A multi-zone completion simultaneously or selectively produces from two or more separate reservoir intervals through a single wellbore. Commingled completions allow fluids from multiple zones to mix in the wellbore and flow to surface together, which simplifies equipment but prevents individual zone monitoring. Selective completions use packers and sliding sleeves to produce or shut in individual zones independently, enabling better reservoir management, zone-by-zone production allocation, and targeted workovers. Multi-zone completions are particularly valuable in stacked pay environments like the Permian Basin, where multiple reservoir targets are penetrated by a single vertical wellbore, reducing the total number of wells needed to develop the field.

How does the completion handover from drilling to production operations work?

The handover from drilling to production operations formally transfers responsibility for the well once completion operations are finished and the well has passed its production test. The drilling engineer prepares a completion report documenting all perforation intervals, stimulation treatment data (volumes pumped, pressures, proppant placed), tubing and packer configuration, and wellhead equipment specifications. This report, along with the well's pressure transient test results, deliverability test data, and as-built wellbore schematic, is handed to the production engineer and facility operations team. The production engineer uses this data to configure surface equipment, set choke sizes, plan artificial lift if required, and establish production allocation for the well in the reservoir simulation model.

Why Completing a Well Matters in Oil and Gas

Completion operations represent the bridge between a drilled wellbore and a producing asset. In a typical unconventional oil well, completion costs — perforating, stimulation, tubing, wellhead, and flowback — account for 40 to 60 percent of the total well cost, often exceeding the drilling cost itself. The quality of the completion directly determines the well's initial production rate, its estimated ultimate recovery (EUR), and the shape of its decline curve over its producing life.
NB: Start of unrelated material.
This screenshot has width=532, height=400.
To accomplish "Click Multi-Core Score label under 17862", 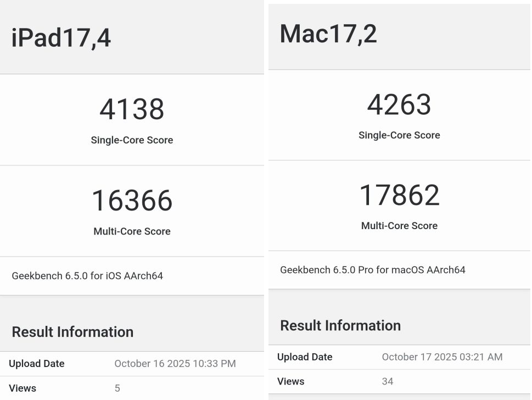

Poor completion design — inadequate fracture coverage, damaged perforations, incorrect fluid selection, or insufficient proppant — can permanently impair a well that encountered excellent reservoir quality. Conversely, an optimized completion in a moderate reservoir can outperform a poorly completed well in a better formation. As unconventional plays mature and operators pursue inventory in tighter, lower-quality rock, completion engineering has become one of the primary levers for improving well economics.